READING PASSAGE =>
When an interface is operationally down, or ARP requests to the next-hop gateway are not consistently returned, the path in question will be removed from routing decisions. In concert with dynamic routing protocols such as BGP, network software is able to determine the best path to the destination. However in some deployments, routers can be pre-configured with all potentially available transports, or lacking in dynamic routing protocols to determine if the path to the final destination is available on a given route. As a result, the path selected by the router might effectively black-hole traffic.
A unique advantage of Session Smart Routing is that it can understand patterns and characteristics of the underlying traffic passing through the system. These heuristics can then be leveraged on a number of different parameters in order to make more intelligent routing and load balancing decisions.
- Per Service
- Per Path
- Per transport and application such as TCP, UDP, TLS etc
- Per destination (/32 address only)
- Per traffic-class (high, medium, low, best-effort)
The Session Smart Router (SSR) collects key performance metrics to assist in making load balancing decisions, such as:
- Number of TCP connection errors
- Number of UDP failures due to ICMP unreachable
- Time to first data packet for TCP and TLS
Service Health Learning can operate in a detection mode to gather the metrics listed above, and then enforce path selection based on the experienced values.
Detection Mode is configured on the service-route, and allows you to gather statistics based on the traffic profiles as described in Session Establishment Metrics. This mode defines the criteria the 128T router uses to apply load balancing decisions. Detection mode allows you to visualize the current network and understand the necessary configuration for enforcement.
Configure Detection Mode
Detection Mode is configured per service-route, and gathers statistics using Session Establishment Metrics.
To enable Detection Mode:
- Under Authority, select a router.
- Scroll down to Service Routes.
- Click ADD.
- Enter a Name for the new Service Route, and click SAVE.
- Choose the Service Name.
- Choose the Service Route Type and the Peer (if necessary).
The following is an example configuration from the PCLI.
Reachability Detection is now enabled and will gather service route information. Configure as many detection settings as necessary to gather information about the network connectivity. The next step is to set Enforcement Mode parameters for load balancing.

DATASET EXCERPTS =>
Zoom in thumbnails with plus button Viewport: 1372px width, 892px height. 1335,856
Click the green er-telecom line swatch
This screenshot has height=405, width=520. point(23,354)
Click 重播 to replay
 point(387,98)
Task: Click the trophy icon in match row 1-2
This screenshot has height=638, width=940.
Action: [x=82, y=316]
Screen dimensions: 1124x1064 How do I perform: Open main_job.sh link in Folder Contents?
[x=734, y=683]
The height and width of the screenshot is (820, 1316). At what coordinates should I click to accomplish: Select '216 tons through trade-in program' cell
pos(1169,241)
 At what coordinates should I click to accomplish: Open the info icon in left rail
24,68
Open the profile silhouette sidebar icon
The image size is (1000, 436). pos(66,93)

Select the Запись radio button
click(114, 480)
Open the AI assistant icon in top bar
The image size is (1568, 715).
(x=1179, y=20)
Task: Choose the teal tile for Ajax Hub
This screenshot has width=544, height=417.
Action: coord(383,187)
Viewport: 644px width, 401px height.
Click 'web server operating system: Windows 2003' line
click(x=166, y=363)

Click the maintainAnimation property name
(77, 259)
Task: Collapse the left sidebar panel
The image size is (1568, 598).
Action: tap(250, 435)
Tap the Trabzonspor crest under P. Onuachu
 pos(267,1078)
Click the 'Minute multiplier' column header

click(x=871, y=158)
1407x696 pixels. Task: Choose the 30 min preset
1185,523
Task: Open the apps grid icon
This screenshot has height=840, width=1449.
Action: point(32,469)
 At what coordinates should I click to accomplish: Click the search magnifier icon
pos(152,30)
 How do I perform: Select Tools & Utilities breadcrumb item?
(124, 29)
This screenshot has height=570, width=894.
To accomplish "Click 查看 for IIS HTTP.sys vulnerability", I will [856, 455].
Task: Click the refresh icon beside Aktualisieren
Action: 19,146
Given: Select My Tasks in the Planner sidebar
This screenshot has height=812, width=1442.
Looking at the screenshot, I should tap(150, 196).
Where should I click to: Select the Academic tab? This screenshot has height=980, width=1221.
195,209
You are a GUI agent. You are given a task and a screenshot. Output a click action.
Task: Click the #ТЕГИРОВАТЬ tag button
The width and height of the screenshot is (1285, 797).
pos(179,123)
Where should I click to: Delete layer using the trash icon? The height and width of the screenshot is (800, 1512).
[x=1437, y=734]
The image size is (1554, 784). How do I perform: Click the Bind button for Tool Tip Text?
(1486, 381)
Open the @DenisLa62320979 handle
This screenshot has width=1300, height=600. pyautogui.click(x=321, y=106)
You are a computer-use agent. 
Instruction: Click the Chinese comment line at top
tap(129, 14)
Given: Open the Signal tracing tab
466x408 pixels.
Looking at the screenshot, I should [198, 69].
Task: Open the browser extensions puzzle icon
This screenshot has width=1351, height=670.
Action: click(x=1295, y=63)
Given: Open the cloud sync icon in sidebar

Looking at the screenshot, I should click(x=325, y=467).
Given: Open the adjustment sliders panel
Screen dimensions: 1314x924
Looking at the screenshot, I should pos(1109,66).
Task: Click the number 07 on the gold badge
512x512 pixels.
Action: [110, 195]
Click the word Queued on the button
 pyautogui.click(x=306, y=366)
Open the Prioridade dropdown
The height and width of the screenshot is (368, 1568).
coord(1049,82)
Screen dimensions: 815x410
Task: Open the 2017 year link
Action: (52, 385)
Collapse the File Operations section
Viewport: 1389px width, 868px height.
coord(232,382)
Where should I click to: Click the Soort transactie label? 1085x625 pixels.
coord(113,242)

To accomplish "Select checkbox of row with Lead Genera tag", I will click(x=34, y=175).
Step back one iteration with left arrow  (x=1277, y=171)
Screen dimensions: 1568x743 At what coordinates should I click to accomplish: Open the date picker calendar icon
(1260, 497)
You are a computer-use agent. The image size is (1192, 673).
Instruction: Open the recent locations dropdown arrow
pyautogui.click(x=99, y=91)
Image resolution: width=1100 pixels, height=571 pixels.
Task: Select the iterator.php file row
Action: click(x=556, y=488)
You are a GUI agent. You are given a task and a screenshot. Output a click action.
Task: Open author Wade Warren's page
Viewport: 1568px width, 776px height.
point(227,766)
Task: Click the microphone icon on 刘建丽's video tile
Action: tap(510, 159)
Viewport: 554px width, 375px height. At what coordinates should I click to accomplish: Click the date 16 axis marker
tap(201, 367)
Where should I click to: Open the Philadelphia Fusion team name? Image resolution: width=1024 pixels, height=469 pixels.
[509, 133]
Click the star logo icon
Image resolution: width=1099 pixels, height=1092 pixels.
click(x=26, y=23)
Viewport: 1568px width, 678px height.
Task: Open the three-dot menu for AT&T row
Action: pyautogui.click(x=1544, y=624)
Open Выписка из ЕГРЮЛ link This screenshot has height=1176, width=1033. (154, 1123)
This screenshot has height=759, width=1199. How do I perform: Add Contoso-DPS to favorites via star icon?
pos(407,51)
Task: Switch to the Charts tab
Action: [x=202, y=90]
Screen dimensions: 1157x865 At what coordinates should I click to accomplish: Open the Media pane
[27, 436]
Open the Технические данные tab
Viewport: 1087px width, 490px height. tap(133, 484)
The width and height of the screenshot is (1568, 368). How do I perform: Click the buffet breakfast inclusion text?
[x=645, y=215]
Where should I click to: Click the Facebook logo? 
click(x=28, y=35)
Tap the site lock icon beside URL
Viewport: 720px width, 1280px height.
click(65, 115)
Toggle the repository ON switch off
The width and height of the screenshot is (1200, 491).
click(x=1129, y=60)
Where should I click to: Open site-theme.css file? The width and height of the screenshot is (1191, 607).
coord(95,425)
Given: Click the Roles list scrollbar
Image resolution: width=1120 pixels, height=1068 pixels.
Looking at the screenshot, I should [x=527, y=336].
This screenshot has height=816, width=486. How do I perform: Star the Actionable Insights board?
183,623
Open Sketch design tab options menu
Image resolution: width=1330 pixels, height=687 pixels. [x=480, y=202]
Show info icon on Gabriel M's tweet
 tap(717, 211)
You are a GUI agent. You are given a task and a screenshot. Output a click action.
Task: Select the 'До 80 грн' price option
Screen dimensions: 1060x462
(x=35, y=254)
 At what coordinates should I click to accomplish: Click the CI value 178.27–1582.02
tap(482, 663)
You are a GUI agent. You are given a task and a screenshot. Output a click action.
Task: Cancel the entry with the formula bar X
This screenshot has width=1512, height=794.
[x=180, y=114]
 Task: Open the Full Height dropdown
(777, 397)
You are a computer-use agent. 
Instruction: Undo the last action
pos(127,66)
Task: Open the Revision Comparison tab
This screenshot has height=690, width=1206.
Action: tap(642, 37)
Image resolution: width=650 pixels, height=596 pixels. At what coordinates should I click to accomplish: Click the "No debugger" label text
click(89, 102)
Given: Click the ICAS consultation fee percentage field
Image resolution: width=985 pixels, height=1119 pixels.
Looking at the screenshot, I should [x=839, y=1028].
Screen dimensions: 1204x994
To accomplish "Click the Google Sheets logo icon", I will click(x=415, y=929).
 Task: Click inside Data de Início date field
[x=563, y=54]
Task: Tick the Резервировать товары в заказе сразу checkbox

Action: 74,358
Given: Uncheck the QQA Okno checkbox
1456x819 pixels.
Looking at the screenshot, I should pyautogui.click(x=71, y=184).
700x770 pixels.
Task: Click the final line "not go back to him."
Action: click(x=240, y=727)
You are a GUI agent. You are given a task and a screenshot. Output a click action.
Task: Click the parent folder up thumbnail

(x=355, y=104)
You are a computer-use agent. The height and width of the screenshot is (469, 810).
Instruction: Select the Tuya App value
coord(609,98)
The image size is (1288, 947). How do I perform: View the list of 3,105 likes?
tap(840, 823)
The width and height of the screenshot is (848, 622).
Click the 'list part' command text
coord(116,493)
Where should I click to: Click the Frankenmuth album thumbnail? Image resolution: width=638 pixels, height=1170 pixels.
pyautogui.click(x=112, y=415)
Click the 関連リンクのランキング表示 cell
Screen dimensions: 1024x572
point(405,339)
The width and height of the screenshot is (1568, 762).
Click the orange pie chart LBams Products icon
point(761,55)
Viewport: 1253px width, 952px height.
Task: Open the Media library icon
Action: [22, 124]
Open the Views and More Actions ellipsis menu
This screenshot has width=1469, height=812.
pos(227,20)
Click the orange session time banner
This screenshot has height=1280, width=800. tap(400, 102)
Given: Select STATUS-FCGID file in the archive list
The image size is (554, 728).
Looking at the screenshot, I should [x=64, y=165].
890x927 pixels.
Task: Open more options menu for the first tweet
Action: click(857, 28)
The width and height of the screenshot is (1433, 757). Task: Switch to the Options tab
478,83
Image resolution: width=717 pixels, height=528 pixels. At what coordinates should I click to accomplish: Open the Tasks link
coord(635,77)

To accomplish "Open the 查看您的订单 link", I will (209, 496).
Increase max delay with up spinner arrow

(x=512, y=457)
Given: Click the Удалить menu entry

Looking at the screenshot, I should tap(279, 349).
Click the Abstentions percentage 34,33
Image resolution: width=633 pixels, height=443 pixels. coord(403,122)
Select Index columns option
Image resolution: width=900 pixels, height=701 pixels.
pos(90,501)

TASK REQUIREMENTS =>
a) Reproduce the part of the Session Smart Routing text starting at "A unique advantage" and ending at "and load balancing decisions.".
b) Pick out every line of the entries that contains the string "menu", treating uppercase and lowercase as distinct.

EXPECTED OUTPUTS =>
a)
A unique advantage of Session Smart Routing is that it can understand patterns and characteristics of the underlying traffic passing through the system. These heuristics can then be leveraged on a number of different parameters in order to make more intelligent routing and load balancing decisions.

b)
Task: Open the three-dot menu for AT&T row
Open Sketch design tab options menu
Open the Views and More Actions ellipsis menu
Task: Open more options menu for the first tweet
Given: Click the Удалить menu entry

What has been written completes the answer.